Si è concluso a Stoccolma il Brawl Stars Championship 2025, con la vittoria dei giapponesi dei Crazy Racoon.
Il trio composto da Moya, Tensai e Milkreo ha superato Hmble con un netto 3-0 nella finale, conquistando il titolo e riportando il trofeo in Giappone.
Il successo, in ogni caso, conferma il dominio giapponese nella scena mondiale di Brawl Stars: si tratta, infatti, della quarta vittoria nipponica su sette edizioni. A interrompere questo dominio solo Nova Esports nel 2019 e PSG Esports nel 2020.
Il percorso delle italiane nel Mondiale di Brawl Stars
Oltre ad Hmble, organizzazione italiana con roster tedesco, due le squadre tricolori alla rassegna iridata del titolo di SuperCell. I Novo Esports, al debutto assoluto, hanno superato il girone iniziale, ma nello spareggio sono stati sconfitti 3-2 da Revenant XSpark. Il terzetto formato da Biso, Marco e Subeme ha comunque dimostrato competitività e solidità. Niente da fare anche per i Reply Totem, che dopo aver raggiunto i playoff, ai quarti di finale hanno dovuto fare i conti con gli SK Gaming che si sono imposti 3-0.

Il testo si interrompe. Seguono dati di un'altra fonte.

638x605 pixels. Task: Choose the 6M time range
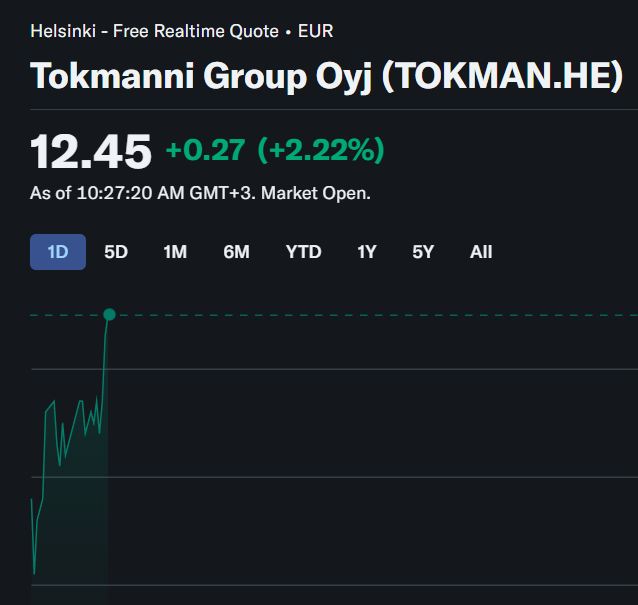pos(236,252)
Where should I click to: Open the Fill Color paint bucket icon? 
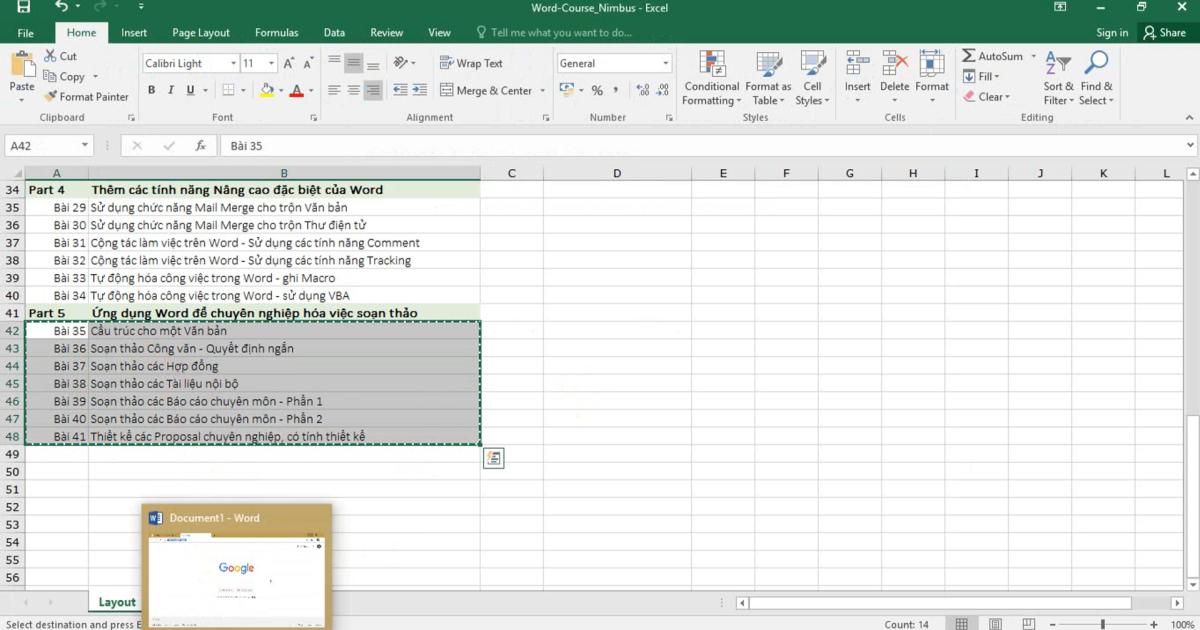click(267, 90)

Numeri inferiori: Supercell alla ricerca di soluzioni
Il torneo, intanto, ha visto ai nastri di partenza 16 squadre da tutto il mondo: 7 europee, 3 nordamericane, 2 sudamericane, 3 giapponesi e una asiatica. La finale ha premiato la costanza e la precisione dei giapponesi, capaci di controllare ogni partita senza concedere margini agli avversari. Un dato, però, stona rispetto allo spettacolo offerto dai player: il numero di spettatori è risultato più basso rispetto alle edizioni precedenti. Un segnale che Supercell dovrà valutare con attenzione in vista dei prossimi appuntamenti.